(Saved entries)
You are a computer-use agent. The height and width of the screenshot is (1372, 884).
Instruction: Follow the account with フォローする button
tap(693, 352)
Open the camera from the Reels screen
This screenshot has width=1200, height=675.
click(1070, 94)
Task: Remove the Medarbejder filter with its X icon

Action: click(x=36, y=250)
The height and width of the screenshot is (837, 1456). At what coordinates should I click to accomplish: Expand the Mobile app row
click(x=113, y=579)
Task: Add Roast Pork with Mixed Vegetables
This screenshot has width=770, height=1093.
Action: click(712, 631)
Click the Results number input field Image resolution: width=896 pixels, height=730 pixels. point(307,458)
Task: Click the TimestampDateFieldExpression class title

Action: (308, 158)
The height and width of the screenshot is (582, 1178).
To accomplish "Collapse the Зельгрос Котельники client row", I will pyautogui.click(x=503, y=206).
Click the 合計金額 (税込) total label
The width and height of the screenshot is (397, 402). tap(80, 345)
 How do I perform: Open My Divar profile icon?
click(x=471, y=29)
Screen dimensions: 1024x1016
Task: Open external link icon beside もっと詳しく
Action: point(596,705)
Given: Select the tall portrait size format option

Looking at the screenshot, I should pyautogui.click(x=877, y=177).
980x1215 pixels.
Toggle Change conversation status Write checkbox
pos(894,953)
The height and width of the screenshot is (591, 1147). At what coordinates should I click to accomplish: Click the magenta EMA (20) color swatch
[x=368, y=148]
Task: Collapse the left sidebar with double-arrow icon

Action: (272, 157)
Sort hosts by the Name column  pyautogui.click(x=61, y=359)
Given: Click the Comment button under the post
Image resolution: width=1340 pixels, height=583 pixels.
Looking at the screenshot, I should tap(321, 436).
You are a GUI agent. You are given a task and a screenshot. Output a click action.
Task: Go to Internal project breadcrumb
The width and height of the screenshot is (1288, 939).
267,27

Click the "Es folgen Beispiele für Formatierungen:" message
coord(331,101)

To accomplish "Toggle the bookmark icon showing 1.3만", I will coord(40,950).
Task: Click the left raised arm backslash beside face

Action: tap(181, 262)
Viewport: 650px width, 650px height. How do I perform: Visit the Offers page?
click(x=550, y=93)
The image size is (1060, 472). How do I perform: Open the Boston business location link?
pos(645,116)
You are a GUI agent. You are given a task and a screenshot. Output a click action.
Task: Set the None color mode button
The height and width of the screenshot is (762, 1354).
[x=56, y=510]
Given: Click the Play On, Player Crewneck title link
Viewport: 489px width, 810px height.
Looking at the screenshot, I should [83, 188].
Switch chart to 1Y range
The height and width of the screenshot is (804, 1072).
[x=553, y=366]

▶ **What the task requires**
Restate, word for word, the final stretch of the entries above: the line containing "folgen Beispiele für" and every line after it, up to and including the last.

▶ **Worked solution**
Click the "Es folgen Beispiele für Formatierungen:" message
coord(331,101)

To accomplish "Toggle the bookmark icon showing 1.3만", I will coord(40,950).
Task: Click the left raised arm backslash beside face

Action: tap(181, 262)
Viewport: 650px width, 650px height. How do I perform: Visit the Offers page?
click(x=550, y=93)
The image size is (1060, 472). How do I perform: Open the Boston business location link?
pos(645,116)
You are a GUI agent. You are given a task and a screenshot. Output a click action.
Task: Set the None color mode button
The height and width of the screenshot is (762, 1354).
[x=56, y=510]
Given: Click the Play On, Player Crewneck title link
Viewport: 489px width, 810px height.
Looking at the screenshot, I should [83, 188].
Switch chart to 1Y range
The height and width of the screenshot is (804, 1072).
[x=553, y=366]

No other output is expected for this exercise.